Option 1: Just open the file

Download index.html and open it in any modern browser. That's it. That's the whole setup.

Option 2: Host it

Drop index.html on any static host. GitHub Pages, Vercel, Cloudflare Pages, Netlify, your university's free web hosting that's been running since 2003. They all work fine.

Option 3: Embed it

Put it inside another HTML file as an <iframe>. Works from a Blob URL. Works from a data URI (though large). Basically works from anywhere.


Tech stack

Library Version Purpose
libcurl.js latest HTTP client (WebAssembly)
WISP protocol WebSocket TCP tunneling
PDF.js 4.2.67 In-browser PDF rendering
Font Awesome 6.5.1 Icons
JetBrains Mono Monospace font
Space Grotesk UI font
iso-639-1 2.1.11 Language codes (for the language feature that is currently broken)

Credits

Person What they actually did
lanefiedler Built the original proxy framework and UI shell, which was built upon to become the proxy you see today
dinguschan Redesigned the browser interface, rewrote large portions of the proxy JS, added most of the current features
x8rr Ported GUST to SVG, Bug reports, feedback, light assistance, and the parts of this README
Mercury Workshop Created the WISP protocol, the WebSocket tunneling layer that makes this all possible
ading2210 Built libcurl.js, which is curl compiled to WebAssembly (absolute clutchup)
Mozilla Foundation PDF.js, honestly dude I can't write an entire PDF handler thats just too much and this already exists

Known bugs and limitations

  • Some complex web features can't be fully proxied: native WebSockets from within a page, WebRTC (intentionally blockable via settings), and service workers inside proxied pages
  • Some links can't be followed inside GUST. For now just drag the link to the omnibox :/.
  • The language/spellcheck feature is listed in settings and labeled [BROKEN]. We know. It'l be fixed eventually
  • Very JavaScript-heavy SPAs may have edge cases in navigation interception.

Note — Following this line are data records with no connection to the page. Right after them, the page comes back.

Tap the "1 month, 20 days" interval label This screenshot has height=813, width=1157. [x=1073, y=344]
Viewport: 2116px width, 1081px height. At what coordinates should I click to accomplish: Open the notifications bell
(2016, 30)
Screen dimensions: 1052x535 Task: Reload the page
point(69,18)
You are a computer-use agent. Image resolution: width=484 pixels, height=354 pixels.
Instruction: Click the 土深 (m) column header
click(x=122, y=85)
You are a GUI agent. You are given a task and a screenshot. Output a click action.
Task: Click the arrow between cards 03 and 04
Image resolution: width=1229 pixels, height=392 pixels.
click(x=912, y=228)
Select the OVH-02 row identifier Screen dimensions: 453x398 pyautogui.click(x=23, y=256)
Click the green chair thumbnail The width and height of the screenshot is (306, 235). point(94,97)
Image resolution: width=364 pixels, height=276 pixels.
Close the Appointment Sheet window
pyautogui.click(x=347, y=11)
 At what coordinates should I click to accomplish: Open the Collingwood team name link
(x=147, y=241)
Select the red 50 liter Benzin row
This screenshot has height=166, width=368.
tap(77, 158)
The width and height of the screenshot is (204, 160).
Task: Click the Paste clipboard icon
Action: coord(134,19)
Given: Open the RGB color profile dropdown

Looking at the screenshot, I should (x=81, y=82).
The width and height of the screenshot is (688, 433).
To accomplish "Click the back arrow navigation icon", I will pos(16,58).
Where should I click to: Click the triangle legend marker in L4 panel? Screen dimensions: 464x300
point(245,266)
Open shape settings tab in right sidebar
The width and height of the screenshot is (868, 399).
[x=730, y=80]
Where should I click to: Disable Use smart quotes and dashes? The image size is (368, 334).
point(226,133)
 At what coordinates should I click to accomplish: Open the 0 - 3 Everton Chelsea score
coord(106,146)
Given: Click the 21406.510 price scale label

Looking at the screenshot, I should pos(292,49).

Made with ❤️ by Nautilus Labs

About

GUST is a powerful, modern web proxy designed by the Nautilus Labs dev team for especially restrictive environments. Its fully static, single HTML file nature allows it to be downloaded, shared, and distributed with ease, and with no reliance on serviceworkers, GUST can run in a file without the need to host it on an admin-blockable website.